The Top 16 Labor And Employment Law Stories
Source: Fisher Phillips, On the Front Lines (No. 2, February 2019)
It’s hard to keep up with all the recent changes to labor and employment law. While the law always seems to evolve at a rapid pace, there have been an unprecedented number of changes for the past few years—and this past month was no exception.
In fact, there were so many significant developments taking place during the past month that we were once again forced to expand our monthly summary well beyond the typical “Top 10” list. In order to make sure that you stay on top of the latest changes, here is a quick review of the Top 16 stories from last month that all employers need to know about:
- Labor Board Makes It Harder For Employees To Claim Their Complaints Are Protected – In a 3-1 ruling that should be hailed by employers across the country, the National Labor Relations Board just made it harder for employees to successfully claim that their workplace gripes constitute protected concerted activity. The January 11 decision (Alstate Maintenance, LLC) reverses a 2011 Obama-era decision that was widely derided as tilting the playing field too far in favor of employees. Under that precedent, essentially any employee complaint made to management in the presence of coworkers was sufficient to qualify as protected concerted activity under the National Labor Relations Act (NLRA). Under Alstate Maintenance, however, the NLRB has returned to the more stringent standard whereby only those complaints that seek to initiate group action, or that involve truly “group” complaints, will be considered protected concerted activity (read more here).
- Longest Government Shutdown In History Impacted Workplace Law – As of January 12, the federal government shutdown became the longest in our nation’s history—and employers felt the sting. While the peculiarities of the federal budget process meant that this shutdown started out by not hitting the nation’s employers as hard as prior shutdown events, the lingering nature of the event eventually started to take its toll. Read on to get a better understanding of how employers were impacted (read more here).
- Labor Board Makes It Easier To Classify Workers As Independent Contractors – In a significant ruling which will benefit companies, the National Labor Relations Board revised the test it uses for determining whether workers are employees or independent contractors by making it easier for entities to classify them as contractors (SuperShuttle DFW, Inc.). The January 25 decision throws a roadblock into unionization efforts involving such workers, as federal law does not permit independent contractors to unionize or join forces with employees in organizing efforts. What do employers need to know about this development? (read more here)

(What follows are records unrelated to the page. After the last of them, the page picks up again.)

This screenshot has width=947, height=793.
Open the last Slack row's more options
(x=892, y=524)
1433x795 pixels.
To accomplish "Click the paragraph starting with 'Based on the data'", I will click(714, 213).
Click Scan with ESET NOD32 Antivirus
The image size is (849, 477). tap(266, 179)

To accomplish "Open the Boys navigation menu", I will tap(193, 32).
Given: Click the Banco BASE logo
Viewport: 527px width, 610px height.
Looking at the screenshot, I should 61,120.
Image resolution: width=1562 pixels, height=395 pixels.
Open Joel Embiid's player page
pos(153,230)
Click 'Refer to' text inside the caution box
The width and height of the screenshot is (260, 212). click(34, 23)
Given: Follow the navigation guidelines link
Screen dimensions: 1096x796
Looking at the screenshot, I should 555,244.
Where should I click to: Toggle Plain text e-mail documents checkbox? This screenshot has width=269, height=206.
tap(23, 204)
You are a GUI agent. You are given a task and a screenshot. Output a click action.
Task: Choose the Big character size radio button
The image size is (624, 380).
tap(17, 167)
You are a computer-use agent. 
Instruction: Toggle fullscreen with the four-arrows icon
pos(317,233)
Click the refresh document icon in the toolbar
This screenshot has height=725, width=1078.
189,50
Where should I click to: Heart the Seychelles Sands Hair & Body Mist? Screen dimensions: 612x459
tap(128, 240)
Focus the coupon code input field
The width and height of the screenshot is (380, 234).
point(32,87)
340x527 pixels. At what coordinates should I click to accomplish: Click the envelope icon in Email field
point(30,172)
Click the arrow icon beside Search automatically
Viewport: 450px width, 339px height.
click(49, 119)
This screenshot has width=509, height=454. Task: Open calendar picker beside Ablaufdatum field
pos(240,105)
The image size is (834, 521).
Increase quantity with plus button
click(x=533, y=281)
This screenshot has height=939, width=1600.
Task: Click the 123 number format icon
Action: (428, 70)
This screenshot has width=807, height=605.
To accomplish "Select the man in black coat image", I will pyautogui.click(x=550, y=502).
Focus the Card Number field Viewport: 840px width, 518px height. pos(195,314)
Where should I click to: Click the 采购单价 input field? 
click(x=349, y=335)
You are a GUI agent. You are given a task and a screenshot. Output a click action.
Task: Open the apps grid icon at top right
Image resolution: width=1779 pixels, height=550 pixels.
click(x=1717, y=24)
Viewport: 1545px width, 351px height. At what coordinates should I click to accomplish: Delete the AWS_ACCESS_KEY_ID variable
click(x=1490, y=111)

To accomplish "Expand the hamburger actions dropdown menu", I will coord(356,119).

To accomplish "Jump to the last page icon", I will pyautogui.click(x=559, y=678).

- Salary Increase On Its Way? Proposed “Overtime” Rule Reportedly Headed To White House – The U.S. Department of Labor is moving closer to releasing is proposed changes to the white-collar exemptions, otherwise known as the infamous so-called “Overtime Rule.” The USDOL reportedly submitted a proposed rule for review by the federal Office of Management and Budget (OMB) on or about January 10. Neither the OMB nor the USDOL have elaborated upon what this proposal actually says. Although there has been no announcement of how long the OMB’s evaluation will take, the agency commonly completes its assessment within no more than 90 days. If the OMB approves the submission for publication, then history suggests that the USDOL will probably release the proposal for a public-comment period of 60 days. This is on target with the agency’s regulatory agenda, which anticipated that the proposed overtime rule would be released in March 2019 (read more here).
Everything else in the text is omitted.